(Dataset entries)
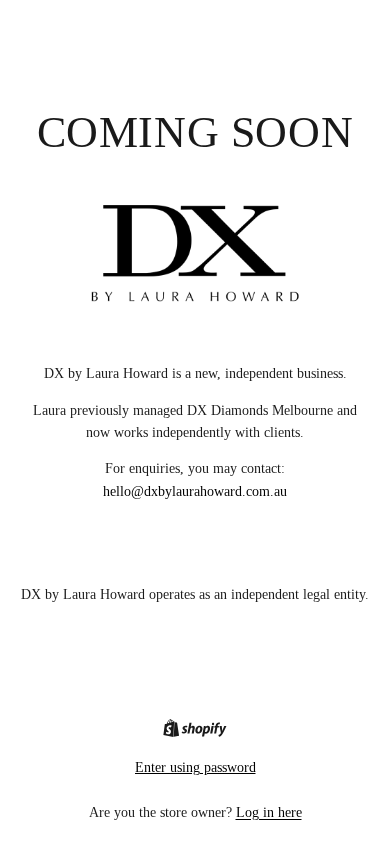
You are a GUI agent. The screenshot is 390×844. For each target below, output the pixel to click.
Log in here (269, 812)
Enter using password (195, 767)
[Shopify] (194, 728)
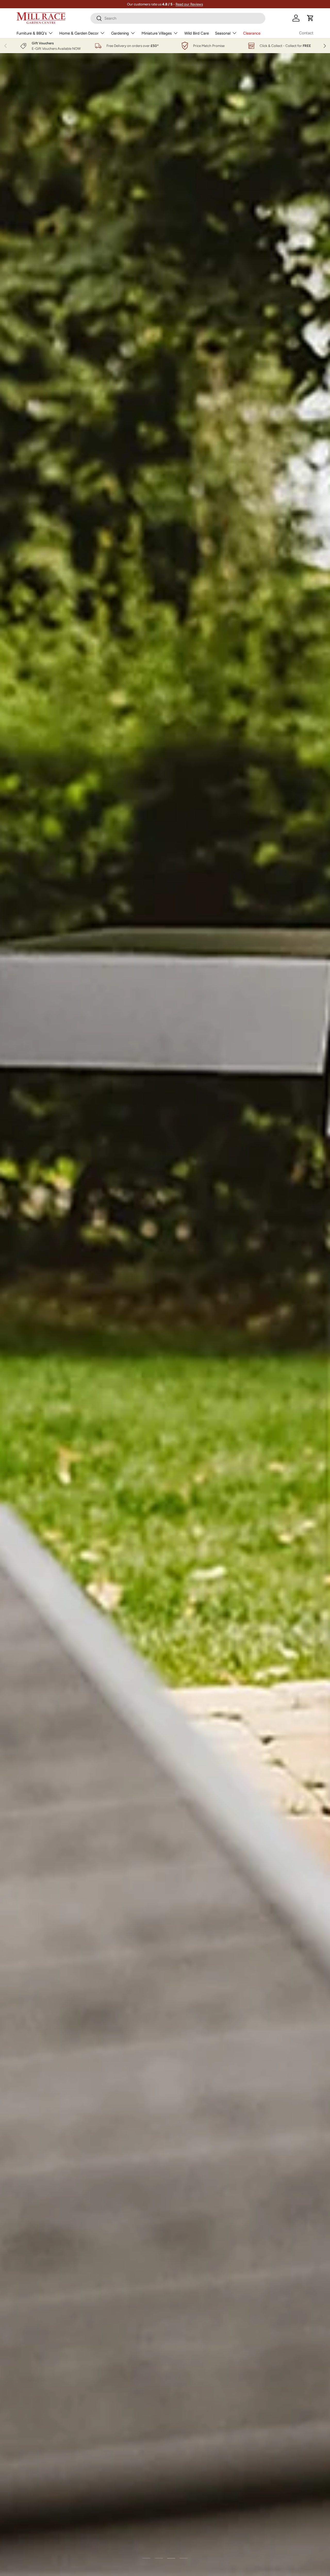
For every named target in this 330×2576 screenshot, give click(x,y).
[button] (310, 18)
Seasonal (222, 33)
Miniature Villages (157, 33)
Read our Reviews (189, 4)
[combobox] (177, 18)
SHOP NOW (181, 148)
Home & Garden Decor (78, 33)
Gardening (120, 33)
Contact (306, 33)
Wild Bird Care (196, 33)
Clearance (251, 33)
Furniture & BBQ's (31, 33)
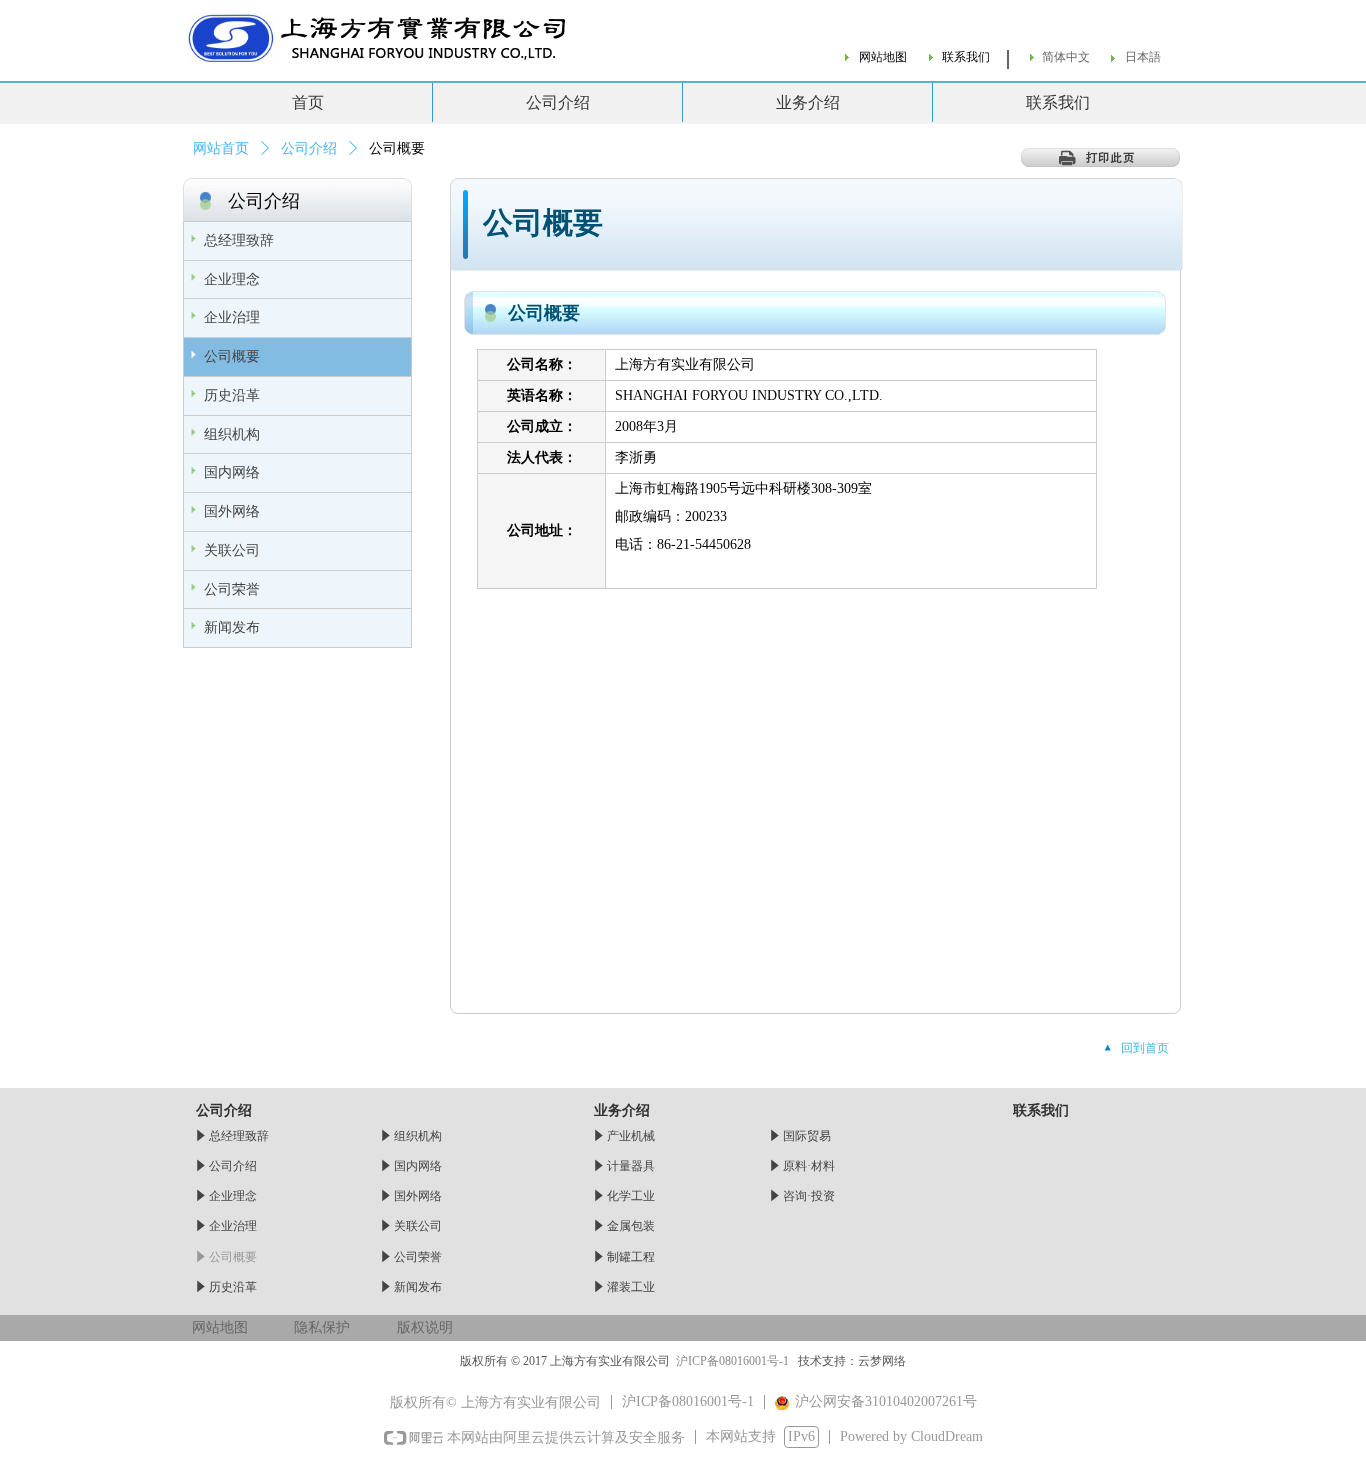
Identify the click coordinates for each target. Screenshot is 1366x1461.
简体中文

_Assigned task_:
Lines holding "target" in the data above: copy each of them.

_Worked solution_:
You are a GUI agent. The screenshot is 390×844. For each target below, output the pixel to click.
For every named target in this 330×2576 screenshot, give click(x,y).
Identify the click coordinates for each target. Screenshot is 1366x1461.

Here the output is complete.